**What to work on:**
Copy out every line of the data below exactly, keeping the original order.
== Records ==
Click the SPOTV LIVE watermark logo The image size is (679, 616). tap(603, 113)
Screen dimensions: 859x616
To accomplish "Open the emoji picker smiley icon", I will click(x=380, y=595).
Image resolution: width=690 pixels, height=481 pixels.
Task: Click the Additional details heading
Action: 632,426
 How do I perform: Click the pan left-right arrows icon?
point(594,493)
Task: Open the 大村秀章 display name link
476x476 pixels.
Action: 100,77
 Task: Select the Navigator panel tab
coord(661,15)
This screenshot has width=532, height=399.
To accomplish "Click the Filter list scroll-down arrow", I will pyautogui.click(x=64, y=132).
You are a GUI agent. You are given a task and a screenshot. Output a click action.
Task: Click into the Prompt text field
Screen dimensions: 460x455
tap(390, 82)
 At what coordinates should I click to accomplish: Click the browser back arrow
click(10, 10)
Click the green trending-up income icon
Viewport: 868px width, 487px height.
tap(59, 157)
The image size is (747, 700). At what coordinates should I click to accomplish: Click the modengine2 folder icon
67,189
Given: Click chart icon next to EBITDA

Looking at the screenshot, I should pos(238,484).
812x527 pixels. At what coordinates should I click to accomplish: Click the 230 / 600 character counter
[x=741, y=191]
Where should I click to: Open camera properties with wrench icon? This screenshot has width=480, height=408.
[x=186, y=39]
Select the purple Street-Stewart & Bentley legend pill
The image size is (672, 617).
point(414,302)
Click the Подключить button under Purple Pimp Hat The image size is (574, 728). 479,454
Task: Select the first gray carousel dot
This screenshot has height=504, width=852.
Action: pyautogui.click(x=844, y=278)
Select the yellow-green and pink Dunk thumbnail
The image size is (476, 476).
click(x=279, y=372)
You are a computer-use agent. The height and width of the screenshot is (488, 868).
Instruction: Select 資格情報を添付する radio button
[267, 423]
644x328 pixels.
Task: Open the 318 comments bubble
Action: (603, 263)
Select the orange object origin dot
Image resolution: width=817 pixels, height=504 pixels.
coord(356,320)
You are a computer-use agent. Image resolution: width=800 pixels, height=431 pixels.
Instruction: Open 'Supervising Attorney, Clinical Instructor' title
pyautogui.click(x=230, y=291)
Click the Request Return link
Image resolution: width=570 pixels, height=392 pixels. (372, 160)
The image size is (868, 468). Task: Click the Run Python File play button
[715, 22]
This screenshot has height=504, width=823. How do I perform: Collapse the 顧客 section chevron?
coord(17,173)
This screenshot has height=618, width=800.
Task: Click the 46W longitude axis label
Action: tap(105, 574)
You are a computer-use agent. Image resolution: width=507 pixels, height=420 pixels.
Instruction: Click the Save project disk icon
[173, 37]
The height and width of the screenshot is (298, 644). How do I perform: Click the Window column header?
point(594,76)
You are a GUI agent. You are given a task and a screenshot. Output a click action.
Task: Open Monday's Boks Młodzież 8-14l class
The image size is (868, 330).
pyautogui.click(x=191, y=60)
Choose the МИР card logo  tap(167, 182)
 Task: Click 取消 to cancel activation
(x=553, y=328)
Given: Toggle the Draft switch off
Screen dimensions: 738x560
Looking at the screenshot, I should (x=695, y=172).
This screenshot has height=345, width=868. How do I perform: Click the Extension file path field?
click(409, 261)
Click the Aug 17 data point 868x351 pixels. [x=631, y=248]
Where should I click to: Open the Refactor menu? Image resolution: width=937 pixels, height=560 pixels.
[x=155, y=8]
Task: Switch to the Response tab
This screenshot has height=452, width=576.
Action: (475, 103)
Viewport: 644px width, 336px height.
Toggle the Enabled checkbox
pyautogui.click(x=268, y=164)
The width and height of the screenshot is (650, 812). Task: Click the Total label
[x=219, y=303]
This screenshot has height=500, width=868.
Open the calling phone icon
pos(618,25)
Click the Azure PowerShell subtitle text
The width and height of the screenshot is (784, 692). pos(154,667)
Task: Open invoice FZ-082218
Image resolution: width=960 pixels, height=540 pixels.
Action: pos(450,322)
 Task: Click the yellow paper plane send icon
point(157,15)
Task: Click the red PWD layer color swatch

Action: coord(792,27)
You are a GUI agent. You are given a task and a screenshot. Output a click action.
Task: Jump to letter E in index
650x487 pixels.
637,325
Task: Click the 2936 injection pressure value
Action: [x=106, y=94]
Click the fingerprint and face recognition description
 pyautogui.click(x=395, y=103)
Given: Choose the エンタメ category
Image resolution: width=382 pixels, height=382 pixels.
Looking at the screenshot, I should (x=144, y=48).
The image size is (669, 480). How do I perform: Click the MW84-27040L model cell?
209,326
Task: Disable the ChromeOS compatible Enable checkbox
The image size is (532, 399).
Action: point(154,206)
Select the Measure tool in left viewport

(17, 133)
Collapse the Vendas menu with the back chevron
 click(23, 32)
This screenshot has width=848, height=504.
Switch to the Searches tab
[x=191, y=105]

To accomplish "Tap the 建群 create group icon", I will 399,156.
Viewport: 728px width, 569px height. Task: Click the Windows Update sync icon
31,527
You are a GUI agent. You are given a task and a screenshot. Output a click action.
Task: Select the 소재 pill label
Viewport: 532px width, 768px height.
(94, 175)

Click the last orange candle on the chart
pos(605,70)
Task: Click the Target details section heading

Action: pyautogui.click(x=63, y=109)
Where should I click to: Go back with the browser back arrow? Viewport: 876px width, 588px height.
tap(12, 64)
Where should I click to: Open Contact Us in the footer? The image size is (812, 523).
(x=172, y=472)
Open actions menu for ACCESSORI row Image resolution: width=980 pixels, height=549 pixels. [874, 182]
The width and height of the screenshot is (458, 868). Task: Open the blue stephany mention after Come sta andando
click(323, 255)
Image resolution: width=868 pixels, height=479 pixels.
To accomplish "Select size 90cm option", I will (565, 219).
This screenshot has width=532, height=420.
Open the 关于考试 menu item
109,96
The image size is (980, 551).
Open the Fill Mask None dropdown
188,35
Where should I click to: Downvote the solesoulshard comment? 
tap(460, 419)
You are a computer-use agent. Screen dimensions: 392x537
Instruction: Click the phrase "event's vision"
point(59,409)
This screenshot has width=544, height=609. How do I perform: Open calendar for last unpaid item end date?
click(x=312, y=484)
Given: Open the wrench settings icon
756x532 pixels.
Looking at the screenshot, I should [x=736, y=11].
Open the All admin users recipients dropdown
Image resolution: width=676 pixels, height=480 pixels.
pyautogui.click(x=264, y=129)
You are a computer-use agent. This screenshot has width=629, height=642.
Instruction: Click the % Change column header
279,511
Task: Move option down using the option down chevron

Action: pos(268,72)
===
**Task solution:**
Click the SPOTV LIVE watermark logo The image size is (679, 616). tap(603, 113)
Screen dimensions: 859x616
To accomplish "Open the emoji picker smiley icon", I will click(x=380, y=595).
Image resolution: width=690 pixels, height=481 pixels.
Task: Click the Additional details heading
Action: 632,426
 How do I perform: Click the pan left-right arrows icon?
point(594,493)
Task: Open the 大村秀章 display name link
476x476 pixels.
Action: 100,77
 Task: Select the Navigator panel tab
coord(661,15)
This screenshot has width=532, height=399.
To accomplish "Click the Filter list scroll-down arrow", I will pyautogui.click(x=64, y=132).
You are a GUI agent. You are given a task and a screenshot. Output a click action.
Task: Click into the Prompt text field
Screen dimensions: 460x455
tap(390, 82)
 At what coordinates should I click to accomplish: Click the browser back arrow
click(10, 10)
Click the green trending-up income icon
Viewport: 868px width, 487px height.
tap(59, 157)
The image size is (747, 700). At what coordinates should I click to accomplish: Click the modengine2 folder icon
67,189
Given: Click chart icon next to EBITDA

Looking at the screenshot, I should pos(238,484).
812x527 pixels. At what coordinates should I click to accomplish: Click the 230 / 600 character counter
[x=741, y=191]
Where should I click to: Open camera properties with wrench icon? This screenshot has width=480, height=408.
[x=186, y=39]
Select the purple Street-Stewart & Bentley legend pill
The image size is (672, 617).
point(414,302)
Click the Подключить button under Purple Pimp Hat The image size is (574, 728). 479,454
Task: Select the first gray carousel dot
This screenshot has height=504, width=852.
Action: pyautogui.click(x=844, y=278)
Select the yellow-green and pink Dunk thumbnail
The image size is (476, 476).
click(x=279, y=372)
You are a computer-use agent. The height and width of the screenshot is (488, 868).
Instruction: Select 資格情報を添付する radio button
[267, 423]
644x328 pixels.
Task: Open the 318 comments bubble
Action: (603, 263)
Select the orange object origin dot
Image resolution: width=817 pixels, height=504 pixels.
coord(356,320)
You are a computer-use agent. Image resolution: width=800 pixels, height=431 pixels.
Instruction: Open 'Supervising Attorney, Clinical Instructor' title
pyautogui.click(x=230, y=291)
Click the Request Return link
Image resolution: width=570 pixels, height=392 pixels. (372, 160)
The image size is (868, 468). Task: Click the Run Python File play button
[715, 22]
This screenshot has height=504, width=823. How do I perform: Collapse the 顧客 section chevron?
coord(17,173)
This screenshot has height=618, width=800.
Task: Click the 46W longitude axis label
Action: tap(105, 574)
You are a computer-use agent. Image resolution: width=507 pixels, height=420 pixels.
Instruction: Click the Save project disk icon
[173, 37]
The height and width of the screenshot is (298, 644). How do I perform: Click the Window column header?
point(594,76)
You are a GUI agent. You are given a task and a screenshot. Output a click action.
Task: Open Monday's Boks Młodzież 8-14l class
The image size is (868, 330).
pyautogui.click(x=191, y=60)
Choose the МИР card logo  tap(167, 182)
 Task: Click 取消 to cancel activation
(x=553, y=328)
Given: Toggle the Draft switch off
Screen dimensions: 738x560
Looking at the screenshot, I should (x=695, y=172).
This screenshot has height=345, width=868. How do I perform: Click the Extension file path field?
click(409, 261)
Click the Aug 17 data point 868x351 pixels. [x=631, y=248]
Where should I click to: Open the Refactor menu? Image resolution: width=937 pixels, height=560 pixels.
[x=155, y=8]
Task: Switch to the Response tab
This screenshot has height=452, width=576.
Action: (475, 103)
Viewport: 644px width, 336px height.
Toggle the Enabled checkbox
pyautogui.click(x=268, y=164)
The width and height of the screenshot is (650, 812). Task: Click the Total label
[x=219, y=303]
This screenshot has height=500, width=868.
Open the calling phone icon
pos(618,25)
Click the Azure PowerShell subtitle text
The width and height of the screenshot is (784, 692). pos(154,667)
Task: Open invoice FZ-082218
Image resolution: width=960 pixels, height=540 pixels.
Action: pos(450,322)
 Task: Click the yellow paper plane send icon
point(157,15)
Task: Click the red PWD layer color swatch

Action: coord(792,27)
You are a GUI agent. You are given a task and a screenshot. Output a click action.
Task: Jump to letter E in index
650x487 pixels.
637,325
Task: Click the 2936 injection pressure value
Action: [x=106, y=94]
Click the fingerprint and face recognition description
 pyautogui.click(x=395, y=103)
Given: Choose the エンタメ category
Image resolution: width=382 pixels, height=382 pixels.
Looking at the screenshot, I should (x=144, y=48).
The image size is (669, 480). How do I perform: Click the MW84-27040L model cell?
209,326
Task: Disable the ChromeOS compatible Enable checkbox
The image size is (532, 399).
Action: point(154,206)
Select the Measure tool in left viewport

(17, 133)
Collapse the Vendas menu with the back chevron
 click(23, 32)
This screenshot has width=848, height=504.
Switch to the Searches tab
[x=191, y=105]

To accomplish "Tap the 建群 create group icon", I will 399,156.
Viewport: 728px width, 569px height. Task: Click the Windows Update sync icon
31,527
You are a GUI agent. You are given a task and a screenshot. Output a click action.
Task: Select the 소재 pill label
Viewport: 532px width, 768px height.
(94, 175)

Click the last orange candle on the chart
pos(605,70)
Task: Click the Target details section heading

Action: pyautogui.click(x=63, y=109)
Where should I click to: Go back with the browser back arrow? Viewport: 876px width, 588px height.
tap(12, 64)
Where should I click to: Open Contact Us in the footer? The image size is (812, 523).
(x=172, y=472)
Open actions menu for ACCESSORI row Image resolution: width=980 pixels, height=549 pixels. [874, 182]
The width and height of the screenshot is (458, 868). Task: Open the blue stephany mention after Come sta andando
click(323, 255)
Image resolution: width=868 pixels, height=479 pixels.
To accomplish "Select size 90cm option", I will (565, 219).
This screenshot has width=532, height=420.
Open the 关于考试 menu item
109,96
The image size is (980, 551).
Open the Fill Mask None dropdown
188,35
Where should I click to: Downvote the solesoulshard comment? 
tap(460, 419)
You are a computer-use agent. Screen dimensions: 392x537
Instruction: Click the phrase "event's vision"
point(59,409)
This screenshot has width=544, height=609. How do I perform: Open calendar for last unpaid item end date?
click(x=312, y=484)
Given: Open the wrench settings icon
756x532 pixels.
Looking at the screenshot, I should [x=736, y=11].
Open the All admin users recipients dropdown
Image resolution: width=676 pixels, height=480 pixels.
pyautogui.click(x=264, y=129)
You are a computer-use agent. This screenshot has width=629, height=642.
Instruction: Click the % Change column header
279,511
Task: Move option down using the option down chevron

Action: pos(268,72)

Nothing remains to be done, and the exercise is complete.